Il a pu être de mode, pendant un temps, de rire de ce qu’on appelle le problème social ; et, il faut le dire, quelques-unes des solutions proposées ne justifiaient que trop cette hilarité railleuse. Mais, quant au problème lui-même, il n’a certes rien de risible ; c’est l’ombre de Banquo au banquet de Macbeth, seulement ce n’est pas une ombre muette, et, d’une voix formidable, elle crie à la société épouvantée : Une solution ou la mort !

Or cette solution, vous le comprendrez aisément, doit être toute différente selon que les intérêts sont naturellement harmoniques ou antagoniques.

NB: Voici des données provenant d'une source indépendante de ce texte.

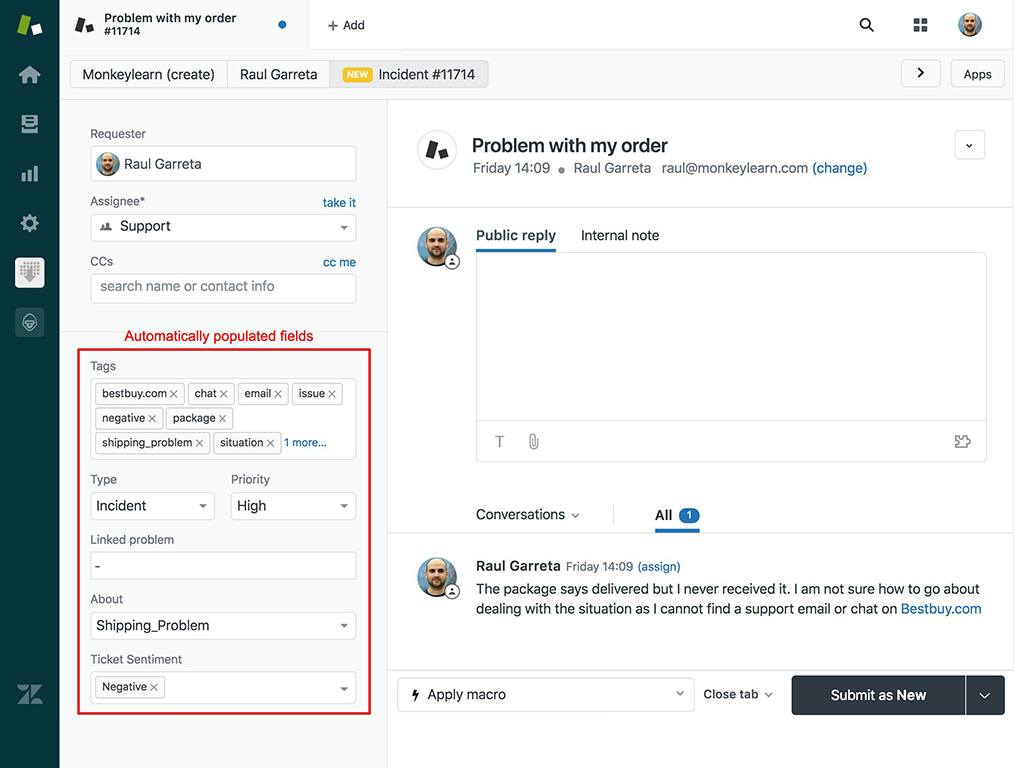Open the Priority dropdown showing High

292,506
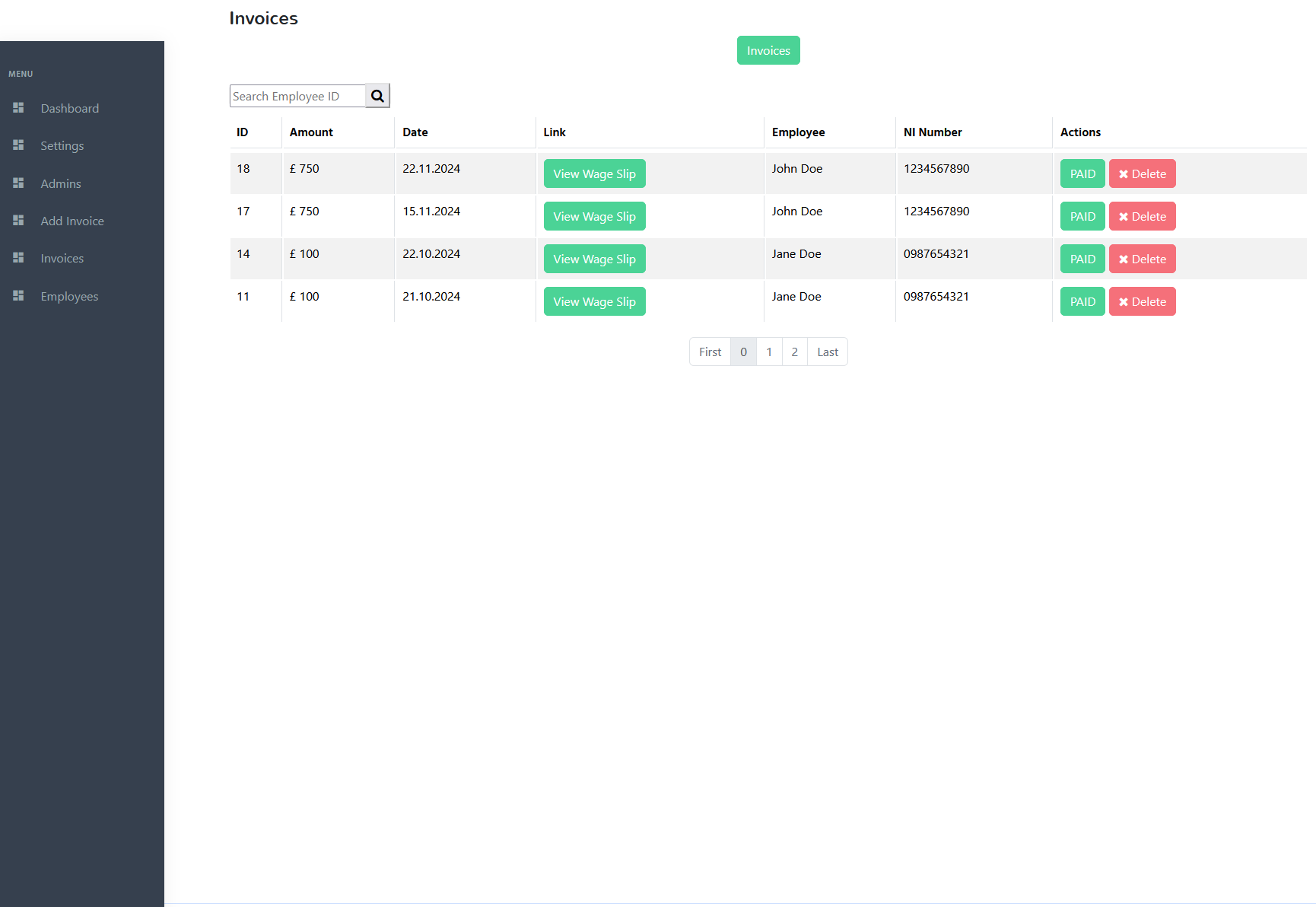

Dans le premier cas, il faut la demander à la Liberté ; dans le second, à la Contrainte. Dans l’un, il suffit de ne pas contrarier ; dans l’autre, il faut nécessairement contrarier.

Mais la Liberté n’a qu’une forme. Quand on est bien convaincu que chacune des molécules qui composent un liquide porte en elle-même la force d’où résulte le niveau général, on en conclut qu’il n’y a pas de moyen plus simple et plus sûr pour obtenir ce niveau que de ne pas s’en mêler. Tous ceux donc qui adopteront ce point de départ : Les intérêts sont harmoniques, seront aussi d’accord sur la solution pratique du problème social : s’abstenir de contrarier et de déplacer les intérêts.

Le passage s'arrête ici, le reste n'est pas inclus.